Greyhound will no longer allow U.S. Border Patrol agents to conduct routine immigration checks on its buses without a warrant, the company said Friday.

“Our primary concern is the safety of our customers and team members, and we are confident these changes will lead to an improved experience for all parties involved,” the emailed statement read, according to Fox 6.

The company said it would notify the Department of Homeland Security (DHS) of its refusal to consent to “unwarranted searches on its buses or in areas of terminals that are not open to the public — such as company offices or any areas a person needs a ticket to access.”

Greyhound stated that its employees will receive updated training regarding the policies, adding that stickers declaring its non-consent would be fixed on all buses.

In April, a Washington state official banned the Immigration and Customs Enforcement (ICE) agency from using the King County International Airport to deport illegal aliens, Breitbart News reported.

King County Executive Dow Constantine said his decision to implement the ban was because the county “respects the rights of all people,” adding, “My Executive Order seeks to make sure all those who do business with King County uphold the same values.”

February 14, the Associated Press (AP) reported that bus companies were not required to allow agents to perform routine checks on buses, according to a memo by Customs and Border Protection (CBP).

However, Greyhound previously said it was subject to the searches under federal law.

The report continued:

The memo obtained by the AP was dated Jan. 28, addressed to all chief patrol agents and signed by then-Border Patrol Chief Carla Provost just before she retired. It confirms the legal position that Greyhound’s critics have taken: that the Constitution’s Fourth Amendment prevents agents from boarding buses and questioning passengers without a warrant or the consent of the company.

“When transportation checks occur on a bus at non-checkpoint locations, the agent must demonstrate that he or she gained access to the bus with the consent of the company’s owner or one of the company’s employees,” the memo states. An agent’s actions while on the bus “would not cause a reasonable person to believe that he or she is unable to terminate the encounter with the agent.”
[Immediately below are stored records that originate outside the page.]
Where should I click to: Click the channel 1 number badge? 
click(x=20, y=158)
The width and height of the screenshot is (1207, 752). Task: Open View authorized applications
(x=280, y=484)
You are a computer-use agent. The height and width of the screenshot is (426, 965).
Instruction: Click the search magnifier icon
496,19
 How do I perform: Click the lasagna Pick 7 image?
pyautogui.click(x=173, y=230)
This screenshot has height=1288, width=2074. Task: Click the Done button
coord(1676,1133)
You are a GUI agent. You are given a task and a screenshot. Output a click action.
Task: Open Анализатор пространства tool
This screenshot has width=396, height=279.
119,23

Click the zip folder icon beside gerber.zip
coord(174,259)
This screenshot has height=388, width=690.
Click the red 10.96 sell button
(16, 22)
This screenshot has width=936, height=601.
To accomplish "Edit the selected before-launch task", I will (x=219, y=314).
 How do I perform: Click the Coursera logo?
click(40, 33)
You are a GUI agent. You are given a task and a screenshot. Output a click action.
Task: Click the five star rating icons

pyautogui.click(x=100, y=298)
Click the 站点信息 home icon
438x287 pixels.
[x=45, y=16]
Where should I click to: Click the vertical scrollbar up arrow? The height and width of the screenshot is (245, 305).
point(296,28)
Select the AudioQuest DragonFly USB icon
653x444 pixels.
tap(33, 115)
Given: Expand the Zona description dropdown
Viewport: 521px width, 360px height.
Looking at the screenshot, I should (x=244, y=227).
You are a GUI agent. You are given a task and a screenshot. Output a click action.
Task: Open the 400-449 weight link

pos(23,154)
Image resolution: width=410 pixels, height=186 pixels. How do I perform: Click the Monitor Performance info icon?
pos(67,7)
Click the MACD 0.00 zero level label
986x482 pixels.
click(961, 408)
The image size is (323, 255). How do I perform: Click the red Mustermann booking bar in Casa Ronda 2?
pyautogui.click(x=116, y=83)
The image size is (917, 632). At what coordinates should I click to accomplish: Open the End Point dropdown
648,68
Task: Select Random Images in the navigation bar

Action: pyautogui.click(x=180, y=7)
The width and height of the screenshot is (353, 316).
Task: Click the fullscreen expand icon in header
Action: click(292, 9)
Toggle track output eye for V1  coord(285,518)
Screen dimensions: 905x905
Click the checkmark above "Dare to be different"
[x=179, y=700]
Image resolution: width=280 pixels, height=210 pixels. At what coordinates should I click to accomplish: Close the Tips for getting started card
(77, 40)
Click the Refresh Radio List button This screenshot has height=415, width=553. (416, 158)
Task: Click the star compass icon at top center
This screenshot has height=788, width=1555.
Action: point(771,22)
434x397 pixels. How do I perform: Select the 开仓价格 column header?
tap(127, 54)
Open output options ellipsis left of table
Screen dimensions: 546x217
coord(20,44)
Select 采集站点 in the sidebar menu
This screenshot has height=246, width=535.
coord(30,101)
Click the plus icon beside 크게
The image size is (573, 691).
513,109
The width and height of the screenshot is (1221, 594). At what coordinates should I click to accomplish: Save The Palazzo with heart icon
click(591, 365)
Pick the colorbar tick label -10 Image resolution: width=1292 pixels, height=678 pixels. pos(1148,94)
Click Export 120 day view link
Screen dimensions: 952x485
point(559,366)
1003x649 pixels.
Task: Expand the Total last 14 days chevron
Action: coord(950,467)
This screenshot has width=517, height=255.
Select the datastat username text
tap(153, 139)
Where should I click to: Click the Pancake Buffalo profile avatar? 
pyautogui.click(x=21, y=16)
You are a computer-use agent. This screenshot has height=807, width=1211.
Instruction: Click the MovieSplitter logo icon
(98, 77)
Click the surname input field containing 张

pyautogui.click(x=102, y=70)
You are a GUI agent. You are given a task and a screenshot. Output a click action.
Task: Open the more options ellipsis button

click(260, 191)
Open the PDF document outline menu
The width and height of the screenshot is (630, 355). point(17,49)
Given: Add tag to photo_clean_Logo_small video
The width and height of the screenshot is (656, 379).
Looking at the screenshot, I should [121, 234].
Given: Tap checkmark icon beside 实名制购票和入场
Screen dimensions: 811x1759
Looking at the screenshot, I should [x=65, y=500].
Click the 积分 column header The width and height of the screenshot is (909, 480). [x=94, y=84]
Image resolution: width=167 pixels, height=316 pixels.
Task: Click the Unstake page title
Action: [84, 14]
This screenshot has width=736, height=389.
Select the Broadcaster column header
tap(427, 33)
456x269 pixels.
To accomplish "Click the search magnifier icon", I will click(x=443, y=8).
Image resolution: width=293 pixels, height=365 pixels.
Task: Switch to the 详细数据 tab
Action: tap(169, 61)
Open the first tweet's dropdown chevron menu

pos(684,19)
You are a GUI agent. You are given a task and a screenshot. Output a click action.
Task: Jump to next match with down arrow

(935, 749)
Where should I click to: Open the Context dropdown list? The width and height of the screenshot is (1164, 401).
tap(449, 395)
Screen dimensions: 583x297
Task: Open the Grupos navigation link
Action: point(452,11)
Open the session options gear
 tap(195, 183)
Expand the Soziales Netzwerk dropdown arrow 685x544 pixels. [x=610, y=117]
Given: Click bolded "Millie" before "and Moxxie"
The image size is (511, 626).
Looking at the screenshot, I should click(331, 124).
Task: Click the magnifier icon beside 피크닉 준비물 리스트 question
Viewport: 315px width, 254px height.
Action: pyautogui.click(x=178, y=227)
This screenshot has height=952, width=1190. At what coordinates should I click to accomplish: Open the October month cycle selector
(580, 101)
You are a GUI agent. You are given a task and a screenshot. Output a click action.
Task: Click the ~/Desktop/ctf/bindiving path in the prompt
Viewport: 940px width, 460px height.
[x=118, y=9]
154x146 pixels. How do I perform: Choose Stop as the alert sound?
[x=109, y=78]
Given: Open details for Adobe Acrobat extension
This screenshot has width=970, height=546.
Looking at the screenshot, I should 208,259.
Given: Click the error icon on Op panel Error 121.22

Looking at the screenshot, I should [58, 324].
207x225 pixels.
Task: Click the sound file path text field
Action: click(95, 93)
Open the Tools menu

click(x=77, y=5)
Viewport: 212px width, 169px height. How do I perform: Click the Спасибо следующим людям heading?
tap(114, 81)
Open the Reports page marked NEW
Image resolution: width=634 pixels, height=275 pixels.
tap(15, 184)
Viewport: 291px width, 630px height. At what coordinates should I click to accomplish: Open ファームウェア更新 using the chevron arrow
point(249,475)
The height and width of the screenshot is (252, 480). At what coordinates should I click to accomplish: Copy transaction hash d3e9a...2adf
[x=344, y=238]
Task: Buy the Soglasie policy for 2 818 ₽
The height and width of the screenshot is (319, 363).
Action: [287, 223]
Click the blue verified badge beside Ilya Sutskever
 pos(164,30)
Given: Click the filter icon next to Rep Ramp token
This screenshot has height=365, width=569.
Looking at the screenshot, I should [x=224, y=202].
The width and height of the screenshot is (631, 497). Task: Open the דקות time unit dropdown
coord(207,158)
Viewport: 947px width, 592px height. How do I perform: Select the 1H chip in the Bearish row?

Andrea Flores, deputy director of policy for the American Civil Liberties Union’s (ACLU) Equality Division, recently praised the bus company for its decision to not allow the searches.

“We are pleased to see Greyhound clearly communicate that it does not consent to racial profiling and harassment on its buses. By protecting its customers and employees, Greyhound is sending a message that it prioritizes the communities it serves,” she concluded.